Exercise description -
Go through the records and report each line in which the word "triangle" occurs.
Source data START
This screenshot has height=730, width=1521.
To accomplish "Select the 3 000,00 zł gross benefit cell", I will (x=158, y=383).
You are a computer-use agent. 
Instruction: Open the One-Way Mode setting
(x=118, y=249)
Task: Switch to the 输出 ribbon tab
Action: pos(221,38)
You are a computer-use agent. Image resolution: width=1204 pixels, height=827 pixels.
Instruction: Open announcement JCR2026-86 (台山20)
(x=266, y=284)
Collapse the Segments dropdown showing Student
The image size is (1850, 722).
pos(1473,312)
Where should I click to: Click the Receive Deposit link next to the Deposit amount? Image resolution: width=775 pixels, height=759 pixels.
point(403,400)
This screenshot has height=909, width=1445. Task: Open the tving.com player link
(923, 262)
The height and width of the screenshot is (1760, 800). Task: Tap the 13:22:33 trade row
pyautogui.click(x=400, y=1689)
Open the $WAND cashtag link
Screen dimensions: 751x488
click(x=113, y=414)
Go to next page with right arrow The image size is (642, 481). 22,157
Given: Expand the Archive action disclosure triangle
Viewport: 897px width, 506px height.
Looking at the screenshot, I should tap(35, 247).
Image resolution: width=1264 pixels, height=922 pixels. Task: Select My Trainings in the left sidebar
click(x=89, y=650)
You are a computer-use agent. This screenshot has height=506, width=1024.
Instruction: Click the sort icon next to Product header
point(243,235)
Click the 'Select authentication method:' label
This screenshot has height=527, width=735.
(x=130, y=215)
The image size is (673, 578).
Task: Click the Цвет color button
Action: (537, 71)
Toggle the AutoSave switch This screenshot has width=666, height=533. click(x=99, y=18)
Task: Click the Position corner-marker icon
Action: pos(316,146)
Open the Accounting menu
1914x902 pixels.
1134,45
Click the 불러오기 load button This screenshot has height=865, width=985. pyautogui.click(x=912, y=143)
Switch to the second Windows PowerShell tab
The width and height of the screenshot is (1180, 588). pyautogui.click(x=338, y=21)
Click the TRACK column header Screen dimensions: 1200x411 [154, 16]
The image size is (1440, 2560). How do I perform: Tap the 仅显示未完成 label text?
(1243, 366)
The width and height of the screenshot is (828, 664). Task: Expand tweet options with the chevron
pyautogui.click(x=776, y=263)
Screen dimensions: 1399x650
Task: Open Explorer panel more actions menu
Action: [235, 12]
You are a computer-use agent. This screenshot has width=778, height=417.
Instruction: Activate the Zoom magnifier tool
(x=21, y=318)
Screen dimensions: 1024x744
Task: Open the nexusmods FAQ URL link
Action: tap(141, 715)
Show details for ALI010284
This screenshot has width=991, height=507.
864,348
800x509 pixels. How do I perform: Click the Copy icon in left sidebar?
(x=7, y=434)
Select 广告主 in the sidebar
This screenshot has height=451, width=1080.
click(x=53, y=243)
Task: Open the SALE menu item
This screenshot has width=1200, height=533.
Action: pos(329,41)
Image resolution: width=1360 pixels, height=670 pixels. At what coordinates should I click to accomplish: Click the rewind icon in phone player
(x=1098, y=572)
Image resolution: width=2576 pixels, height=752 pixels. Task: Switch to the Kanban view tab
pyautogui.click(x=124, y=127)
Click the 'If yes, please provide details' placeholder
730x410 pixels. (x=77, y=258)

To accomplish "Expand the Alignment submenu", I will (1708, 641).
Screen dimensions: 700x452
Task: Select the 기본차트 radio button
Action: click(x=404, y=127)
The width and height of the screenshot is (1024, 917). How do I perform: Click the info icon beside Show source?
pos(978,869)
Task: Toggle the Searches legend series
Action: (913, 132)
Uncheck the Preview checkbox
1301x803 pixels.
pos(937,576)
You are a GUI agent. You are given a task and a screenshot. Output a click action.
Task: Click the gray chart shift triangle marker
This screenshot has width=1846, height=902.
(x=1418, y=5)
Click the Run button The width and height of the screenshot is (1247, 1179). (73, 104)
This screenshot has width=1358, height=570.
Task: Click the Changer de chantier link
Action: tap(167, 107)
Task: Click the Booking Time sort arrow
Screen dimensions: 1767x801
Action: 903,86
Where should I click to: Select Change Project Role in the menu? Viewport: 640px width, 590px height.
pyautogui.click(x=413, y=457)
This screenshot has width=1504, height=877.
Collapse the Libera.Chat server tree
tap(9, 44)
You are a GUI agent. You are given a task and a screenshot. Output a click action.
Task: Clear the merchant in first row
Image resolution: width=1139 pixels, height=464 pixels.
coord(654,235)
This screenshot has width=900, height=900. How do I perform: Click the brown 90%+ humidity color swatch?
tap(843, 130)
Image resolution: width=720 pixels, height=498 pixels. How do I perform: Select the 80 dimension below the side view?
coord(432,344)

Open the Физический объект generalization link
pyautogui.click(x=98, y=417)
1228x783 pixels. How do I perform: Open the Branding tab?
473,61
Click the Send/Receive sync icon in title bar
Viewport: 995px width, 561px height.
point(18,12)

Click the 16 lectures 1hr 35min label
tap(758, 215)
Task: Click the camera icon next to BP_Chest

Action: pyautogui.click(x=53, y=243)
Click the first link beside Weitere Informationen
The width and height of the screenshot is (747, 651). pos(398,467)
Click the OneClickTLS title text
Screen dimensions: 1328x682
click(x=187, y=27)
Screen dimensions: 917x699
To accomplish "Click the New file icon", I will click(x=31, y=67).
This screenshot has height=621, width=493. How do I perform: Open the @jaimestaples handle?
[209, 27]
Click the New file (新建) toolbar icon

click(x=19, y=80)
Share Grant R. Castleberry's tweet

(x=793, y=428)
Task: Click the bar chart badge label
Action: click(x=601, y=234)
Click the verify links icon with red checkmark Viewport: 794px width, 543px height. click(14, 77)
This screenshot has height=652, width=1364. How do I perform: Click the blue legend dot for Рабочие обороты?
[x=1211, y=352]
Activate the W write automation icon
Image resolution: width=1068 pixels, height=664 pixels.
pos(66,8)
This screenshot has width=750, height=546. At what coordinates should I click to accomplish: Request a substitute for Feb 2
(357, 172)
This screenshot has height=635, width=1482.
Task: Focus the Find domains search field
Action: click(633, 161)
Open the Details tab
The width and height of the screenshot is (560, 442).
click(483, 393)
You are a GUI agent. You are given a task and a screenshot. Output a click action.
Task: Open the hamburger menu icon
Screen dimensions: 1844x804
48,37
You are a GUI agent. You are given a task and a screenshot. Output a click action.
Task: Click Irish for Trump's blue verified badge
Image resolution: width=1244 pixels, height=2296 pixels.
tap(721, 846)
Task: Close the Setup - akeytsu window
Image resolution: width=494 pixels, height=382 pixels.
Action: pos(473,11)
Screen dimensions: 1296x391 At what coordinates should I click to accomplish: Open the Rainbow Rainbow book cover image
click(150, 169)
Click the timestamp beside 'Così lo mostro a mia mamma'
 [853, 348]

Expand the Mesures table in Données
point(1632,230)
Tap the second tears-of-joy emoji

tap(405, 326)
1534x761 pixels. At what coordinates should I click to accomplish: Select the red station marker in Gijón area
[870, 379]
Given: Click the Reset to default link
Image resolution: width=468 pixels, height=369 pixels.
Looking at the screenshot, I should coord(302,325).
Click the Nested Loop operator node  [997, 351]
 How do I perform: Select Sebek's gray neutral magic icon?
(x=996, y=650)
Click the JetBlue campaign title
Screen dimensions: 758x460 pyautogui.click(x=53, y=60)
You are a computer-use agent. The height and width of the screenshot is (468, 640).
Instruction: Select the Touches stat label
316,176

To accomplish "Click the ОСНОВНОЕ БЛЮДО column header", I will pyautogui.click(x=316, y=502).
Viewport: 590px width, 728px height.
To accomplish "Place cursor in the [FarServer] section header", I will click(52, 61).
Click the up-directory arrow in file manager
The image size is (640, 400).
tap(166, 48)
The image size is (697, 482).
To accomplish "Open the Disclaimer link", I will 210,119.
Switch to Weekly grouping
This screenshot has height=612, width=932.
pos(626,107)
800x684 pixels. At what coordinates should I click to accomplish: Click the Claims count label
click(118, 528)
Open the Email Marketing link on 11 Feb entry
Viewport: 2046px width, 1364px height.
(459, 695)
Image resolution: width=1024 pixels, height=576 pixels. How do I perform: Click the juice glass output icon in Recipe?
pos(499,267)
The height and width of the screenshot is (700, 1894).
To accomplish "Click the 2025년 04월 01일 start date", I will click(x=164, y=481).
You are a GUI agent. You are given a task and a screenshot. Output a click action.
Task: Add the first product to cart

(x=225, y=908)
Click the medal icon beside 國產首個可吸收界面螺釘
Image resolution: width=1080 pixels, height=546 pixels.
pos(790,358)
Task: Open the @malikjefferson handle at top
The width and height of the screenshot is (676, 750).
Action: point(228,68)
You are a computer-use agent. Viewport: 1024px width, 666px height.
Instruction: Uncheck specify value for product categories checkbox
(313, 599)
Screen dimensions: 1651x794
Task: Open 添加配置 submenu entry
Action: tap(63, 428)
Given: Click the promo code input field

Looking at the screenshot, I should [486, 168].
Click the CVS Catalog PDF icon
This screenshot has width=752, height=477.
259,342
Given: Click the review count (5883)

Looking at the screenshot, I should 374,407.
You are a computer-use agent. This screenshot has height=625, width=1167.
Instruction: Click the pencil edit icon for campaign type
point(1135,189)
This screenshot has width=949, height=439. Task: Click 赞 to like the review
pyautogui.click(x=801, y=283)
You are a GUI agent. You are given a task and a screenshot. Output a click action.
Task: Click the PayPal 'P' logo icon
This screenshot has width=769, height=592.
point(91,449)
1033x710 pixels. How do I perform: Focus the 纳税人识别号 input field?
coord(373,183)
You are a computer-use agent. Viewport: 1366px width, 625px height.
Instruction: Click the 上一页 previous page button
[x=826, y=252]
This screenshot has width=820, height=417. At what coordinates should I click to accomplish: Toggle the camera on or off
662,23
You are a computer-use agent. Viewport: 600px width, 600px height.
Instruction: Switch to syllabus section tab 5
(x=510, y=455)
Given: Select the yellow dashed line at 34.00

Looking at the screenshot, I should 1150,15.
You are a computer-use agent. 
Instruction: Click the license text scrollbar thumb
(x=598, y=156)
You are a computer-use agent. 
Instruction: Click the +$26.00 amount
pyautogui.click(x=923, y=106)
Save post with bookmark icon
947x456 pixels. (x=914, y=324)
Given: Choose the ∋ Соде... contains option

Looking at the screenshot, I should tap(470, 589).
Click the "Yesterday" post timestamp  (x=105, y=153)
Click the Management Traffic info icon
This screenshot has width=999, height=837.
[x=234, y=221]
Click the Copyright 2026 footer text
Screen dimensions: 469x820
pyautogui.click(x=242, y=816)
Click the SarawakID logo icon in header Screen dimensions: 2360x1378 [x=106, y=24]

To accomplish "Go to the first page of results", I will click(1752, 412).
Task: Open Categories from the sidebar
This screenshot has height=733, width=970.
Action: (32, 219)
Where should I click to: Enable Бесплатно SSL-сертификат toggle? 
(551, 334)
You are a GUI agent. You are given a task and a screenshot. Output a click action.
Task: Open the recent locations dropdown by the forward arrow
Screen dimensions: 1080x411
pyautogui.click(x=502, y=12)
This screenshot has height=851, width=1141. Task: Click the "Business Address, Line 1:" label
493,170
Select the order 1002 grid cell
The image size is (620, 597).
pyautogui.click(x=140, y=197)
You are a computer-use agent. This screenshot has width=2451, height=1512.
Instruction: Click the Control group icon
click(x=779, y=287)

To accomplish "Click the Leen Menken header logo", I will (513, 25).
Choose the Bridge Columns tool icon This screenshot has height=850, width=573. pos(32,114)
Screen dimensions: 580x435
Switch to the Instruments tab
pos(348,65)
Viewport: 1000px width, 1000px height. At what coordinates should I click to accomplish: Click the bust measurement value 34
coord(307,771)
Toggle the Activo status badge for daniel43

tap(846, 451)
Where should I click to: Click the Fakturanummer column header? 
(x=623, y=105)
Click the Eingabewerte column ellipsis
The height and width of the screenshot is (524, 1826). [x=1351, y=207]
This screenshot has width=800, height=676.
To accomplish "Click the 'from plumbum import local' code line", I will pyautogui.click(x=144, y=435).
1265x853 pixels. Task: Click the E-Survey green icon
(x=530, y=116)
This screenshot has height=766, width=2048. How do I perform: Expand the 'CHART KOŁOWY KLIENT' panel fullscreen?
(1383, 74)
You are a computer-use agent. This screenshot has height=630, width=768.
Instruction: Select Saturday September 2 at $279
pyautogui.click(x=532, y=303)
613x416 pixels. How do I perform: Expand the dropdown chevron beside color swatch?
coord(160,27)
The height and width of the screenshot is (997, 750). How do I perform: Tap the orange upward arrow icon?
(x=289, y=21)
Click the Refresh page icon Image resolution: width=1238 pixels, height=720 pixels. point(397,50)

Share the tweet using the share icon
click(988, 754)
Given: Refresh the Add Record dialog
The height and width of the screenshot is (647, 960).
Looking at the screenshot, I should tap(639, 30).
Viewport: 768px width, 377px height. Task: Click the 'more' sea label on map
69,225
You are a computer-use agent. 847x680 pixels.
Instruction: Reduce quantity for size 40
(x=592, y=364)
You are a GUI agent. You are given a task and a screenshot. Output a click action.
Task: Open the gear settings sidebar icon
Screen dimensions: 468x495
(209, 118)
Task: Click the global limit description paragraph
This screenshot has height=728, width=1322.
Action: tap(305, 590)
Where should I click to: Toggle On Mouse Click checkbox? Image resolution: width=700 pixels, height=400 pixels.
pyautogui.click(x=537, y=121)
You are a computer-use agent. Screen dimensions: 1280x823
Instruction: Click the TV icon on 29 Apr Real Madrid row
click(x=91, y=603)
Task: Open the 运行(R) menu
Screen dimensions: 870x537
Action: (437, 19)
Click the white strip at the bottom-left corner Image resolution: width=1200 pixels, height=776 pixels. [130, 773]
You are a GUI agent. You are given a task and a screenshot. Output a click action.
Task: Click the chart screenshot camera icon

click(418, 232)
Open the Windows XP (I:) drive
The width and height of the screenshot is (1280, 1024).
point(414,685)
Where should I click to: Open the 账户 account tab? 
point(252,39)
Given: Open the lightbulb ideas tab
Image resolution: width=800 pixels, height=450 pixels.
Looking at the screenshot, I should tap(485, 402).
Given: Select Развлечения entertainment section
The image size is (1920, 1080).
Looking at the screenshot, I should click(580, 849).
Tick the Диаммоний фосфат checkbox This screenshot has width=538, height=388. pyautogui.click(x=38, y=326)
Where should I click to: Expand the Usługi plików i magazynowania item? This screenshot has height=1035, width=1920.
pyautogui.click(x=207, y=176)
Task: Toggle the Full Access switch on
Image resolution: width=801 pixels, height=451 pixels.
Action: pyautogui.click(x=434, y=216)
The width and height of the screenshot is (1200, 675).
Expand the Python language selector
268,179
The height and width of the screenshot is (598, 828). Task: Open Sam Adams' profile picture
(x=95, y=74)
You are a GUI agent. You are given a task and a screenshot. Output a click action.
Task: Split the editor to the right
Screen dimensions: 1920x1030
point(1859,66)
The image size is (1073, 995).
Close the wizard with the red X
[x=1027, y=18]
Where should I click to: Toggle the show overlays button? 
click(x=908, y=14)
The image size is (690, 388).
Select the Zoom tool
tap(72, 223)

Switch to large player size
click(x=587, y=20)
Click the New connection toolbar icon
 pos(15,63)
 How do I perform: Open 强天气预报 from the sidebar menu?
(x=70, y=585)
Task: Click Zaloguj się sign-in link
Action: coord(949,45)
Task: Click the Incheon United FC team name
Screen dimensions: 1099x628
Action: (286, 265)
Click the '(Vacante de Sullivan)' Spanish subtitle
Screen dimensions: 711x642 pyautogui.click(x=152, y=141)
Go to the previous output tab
Source data END
Result -
Given: Expand the Archive action disclosure triangle
Task: Click the gray chart shift triangle marker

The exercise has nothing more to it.